Mais cela ne suffisait pas. Le gouvernement soviétique avait l'intention d'"écraser le reptile" afin qu'il n'ait pas la moindre chance de renaître.

En urgence, la production de vaccins a démarré dans des volumes censés répondre aux besoins de l'ensemble de la population de Moscou et de la région de Moscou. La devise militaire encore pas oubliée « Tout pour le front, tout pour la victoire » était de nouveau demandée, obligeant les gens à tirer le maximum d'eux-mêmes.

26 963 travailleurs médicaux ont été mis sous les armes, 3391 centres de vaccination ont été ouverts, plus 8522 équipes de vaccination ont été organisées pour travailler dans les organisations et les bureaux de logement.
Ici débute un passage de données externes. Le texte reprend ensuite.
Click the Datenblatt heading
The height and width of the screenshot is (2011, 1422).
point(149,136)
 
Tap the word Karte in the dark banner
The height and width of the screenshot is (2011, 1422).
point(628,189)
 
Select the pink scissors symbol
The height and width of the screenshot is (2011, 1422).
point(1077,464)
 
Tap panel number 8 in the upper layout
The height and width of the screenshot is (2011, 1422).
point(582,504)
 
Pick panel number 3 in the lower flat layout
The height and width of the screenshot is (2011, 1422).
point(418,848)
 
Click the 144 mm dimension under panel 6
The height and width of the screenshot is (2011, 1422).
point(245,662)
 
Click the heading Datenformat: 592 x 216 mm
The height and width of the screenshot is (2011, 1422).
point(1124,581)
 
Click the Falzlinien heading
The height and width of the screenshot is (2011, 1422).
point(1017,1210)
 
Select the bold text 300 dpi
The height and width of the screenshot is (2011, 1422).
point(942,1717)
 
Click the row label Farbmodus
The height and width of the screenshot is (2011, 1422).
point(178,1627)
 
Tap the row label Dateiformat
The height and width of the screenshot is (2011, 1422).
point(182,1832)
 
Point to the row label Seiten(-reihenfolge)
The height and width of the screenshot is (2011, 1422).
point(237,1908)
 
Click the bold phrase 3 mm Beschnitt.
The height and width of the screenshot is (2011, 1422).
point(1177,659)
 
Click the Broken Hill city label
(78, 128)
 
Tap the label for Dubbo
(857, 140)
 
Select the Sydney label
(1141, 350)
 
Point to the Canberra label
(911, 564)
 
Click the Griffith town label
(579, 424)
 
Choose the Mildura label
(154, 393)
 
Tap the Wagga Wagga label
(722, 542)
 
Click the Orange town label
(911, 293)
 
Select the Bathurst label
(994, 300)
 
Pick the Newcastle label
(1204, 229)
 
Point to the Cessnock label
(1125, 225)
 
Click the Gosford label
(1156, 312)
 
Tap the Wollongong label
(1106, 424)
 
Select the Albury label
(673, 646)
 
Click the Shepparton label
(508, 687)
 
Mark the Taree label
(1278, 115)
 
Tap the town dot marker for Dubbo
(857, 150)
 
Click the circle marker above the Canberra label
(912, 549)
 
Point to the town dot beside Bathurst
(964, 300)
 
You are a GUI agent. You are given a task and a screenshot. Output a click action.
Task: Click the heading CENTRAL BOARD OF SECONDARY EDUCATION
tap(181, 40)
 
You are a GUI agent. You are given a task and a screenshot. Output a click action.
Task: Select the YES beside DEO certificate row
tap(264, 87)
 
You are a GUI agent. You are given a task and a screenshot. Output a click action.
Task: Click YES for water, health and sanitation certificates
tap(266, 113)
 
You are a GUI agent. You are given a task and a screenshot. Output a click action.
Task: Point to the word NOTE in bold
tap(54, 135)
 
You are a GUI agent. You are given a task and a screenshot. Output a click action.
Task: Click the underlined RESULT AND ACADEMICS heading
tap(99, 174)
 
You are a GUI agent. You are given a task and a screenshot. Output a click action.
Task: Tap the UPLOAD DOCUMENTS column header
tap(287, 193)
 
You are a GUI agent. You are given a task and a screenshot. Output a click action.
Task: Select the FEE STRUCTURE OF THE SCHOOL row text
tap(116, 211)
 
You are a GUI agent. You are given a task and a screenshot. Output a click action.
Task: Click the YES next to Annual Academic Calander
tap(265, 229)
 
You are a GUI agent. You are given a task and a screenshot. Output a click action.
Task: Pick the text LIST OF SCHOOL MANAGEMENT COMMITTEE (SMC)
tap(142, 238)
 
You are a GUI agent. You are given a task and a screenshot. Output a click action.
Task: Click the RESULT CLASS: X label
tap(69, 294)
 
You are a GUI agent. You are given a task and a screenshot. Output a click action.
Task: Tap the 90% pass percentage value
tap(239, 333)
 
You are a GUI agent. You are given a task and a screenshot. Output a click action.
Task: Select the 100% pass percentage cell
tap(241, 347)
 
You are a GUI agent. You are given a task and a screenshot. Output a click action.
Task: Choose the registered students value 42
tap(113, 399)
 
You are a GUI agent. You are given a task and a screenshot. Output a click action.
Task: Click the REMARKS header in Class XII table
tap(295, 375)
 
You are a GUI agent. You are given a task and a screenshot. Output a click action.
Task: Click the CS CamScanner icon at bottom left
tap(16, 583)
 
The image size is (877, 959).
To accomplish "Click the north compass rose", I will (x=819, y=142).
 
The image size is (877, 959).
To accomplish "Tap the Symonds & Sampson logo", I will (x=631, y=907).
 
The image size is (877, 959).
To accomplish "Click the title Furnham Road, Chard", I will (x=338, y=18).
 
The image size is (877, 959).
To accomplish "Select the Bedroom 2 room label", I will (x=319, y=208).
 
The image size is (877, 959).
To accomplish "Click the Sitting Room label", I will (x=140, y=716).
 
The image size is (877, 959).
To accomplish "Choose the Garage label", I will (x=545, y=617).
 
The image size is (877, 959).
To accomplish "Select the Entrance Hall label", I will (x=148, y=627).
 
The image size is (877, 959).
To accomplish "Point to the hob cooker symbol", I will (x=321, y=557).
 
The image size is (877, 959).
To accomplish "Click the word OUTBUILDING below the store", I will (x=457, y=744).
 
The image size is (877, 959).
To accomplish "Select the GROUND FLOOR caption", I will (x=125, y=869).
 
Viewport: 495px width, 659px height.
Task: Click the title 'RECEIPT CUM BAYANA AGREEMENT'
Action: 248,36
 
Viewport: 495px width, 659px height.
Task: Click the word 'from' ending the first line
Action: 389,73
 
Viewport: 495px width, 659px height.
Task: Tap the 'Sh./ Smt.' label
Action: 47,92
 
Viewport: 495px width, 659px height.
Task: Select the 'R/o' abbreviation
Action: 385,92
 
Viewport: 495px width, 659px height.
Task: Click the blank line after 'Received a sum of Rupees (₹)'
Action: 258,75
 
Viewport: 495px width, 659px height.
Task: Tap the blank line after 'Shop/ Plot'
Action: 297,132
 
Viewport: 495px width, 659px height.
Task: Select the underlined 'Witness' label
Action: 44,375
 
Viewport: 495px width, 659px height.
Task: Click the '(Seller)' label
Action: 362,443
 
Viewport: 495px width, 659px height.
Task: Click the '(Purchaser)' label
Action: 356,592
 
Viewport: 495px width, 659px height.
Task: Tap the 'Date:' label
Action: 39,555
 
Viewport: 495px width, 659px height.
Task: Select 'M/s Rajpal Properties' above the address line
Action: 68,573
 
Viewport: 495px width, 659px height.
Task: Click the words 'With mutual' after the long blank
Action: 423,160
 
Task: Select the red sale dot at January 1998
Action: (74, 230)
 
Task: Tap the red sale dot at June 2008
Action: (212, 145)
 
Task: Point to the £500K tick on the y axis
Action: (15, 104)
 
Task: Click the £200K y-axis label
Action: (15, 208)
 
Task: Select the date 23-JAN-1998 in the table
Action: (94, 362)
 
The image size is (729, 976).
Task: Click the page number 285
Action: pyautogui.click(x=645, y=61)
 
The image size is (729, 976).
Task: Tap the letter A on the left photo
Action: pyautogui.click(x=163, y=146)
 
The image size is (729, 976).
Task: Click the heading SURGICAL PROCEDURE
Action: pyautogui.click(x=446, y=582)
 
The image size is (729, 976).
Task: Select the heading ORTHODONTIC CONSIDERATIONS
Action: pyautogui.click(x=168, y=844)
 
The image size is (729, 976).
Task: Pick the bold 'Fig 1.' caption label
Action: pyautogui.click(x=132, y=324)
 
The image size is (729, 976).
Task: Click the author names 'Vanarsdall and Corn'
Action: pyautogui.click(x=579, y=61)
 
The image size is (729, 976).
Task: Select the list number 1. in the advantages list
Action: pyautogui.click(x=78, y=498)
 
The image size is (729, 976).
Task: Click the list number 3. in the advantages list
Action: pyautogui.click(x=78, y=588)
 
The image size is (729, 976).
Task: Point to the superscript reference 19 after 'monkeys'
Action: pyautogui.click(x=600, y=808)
Le 25 janvier 1960, 5 559 670 Moscovites et plus de 4 000 000 d'habitants de la région de Moscou étaient vaccinés. Jamais auparavant une opération d'une telle envergure n'avait été menée pour vacciner la population en si peu de temps.

Le dernier cas de variole à Moscou a été enregistré le 3 février 1960. Ainsi, 44 jours se sont écoulés entre le moment de l'introduction de l'infection et la fin du déclenchement de l'épidémie. Il n'a fallu que 19 (!!!) jours à partir du moment où les mesures d'intervention d'urgence ont commencé à arrêter complètement l'épidémie.

Le résultat final de l'épidémie de variole à Moscou est de 45 cas, dont trois sont décédés.

Plus de variole vera ne s'est pas libérée en URSS. Et des détachements de "forces spéciales" de médecins soviétiques, grouillants de vaccins produits dans le pays, ont attaqué la variole dans les coins les plus reculés de la planète. En 1978, l'Organisation mondiale de la santé a signalé - la maladie a été complètement éradiquée.

Les enfants soviétiques ont été vaccinés contre la variole jusqu'au début des années 1980. Ce n'est qu'après s'être assuré que l'ennemi était complètement vaincu, sans aucune chance de revenir, que cette procédure a été abandonnée.

En Union soviétique, il n'était pas d'usage d'écrire sur de telles situations d'urgence. D'une part, cela a permis d'éviter la panique. En revanche, le véritable exploit de milliers de personnes qui ont sauvé Moscou d'une terrible catastrophe est resté dans l'ombre.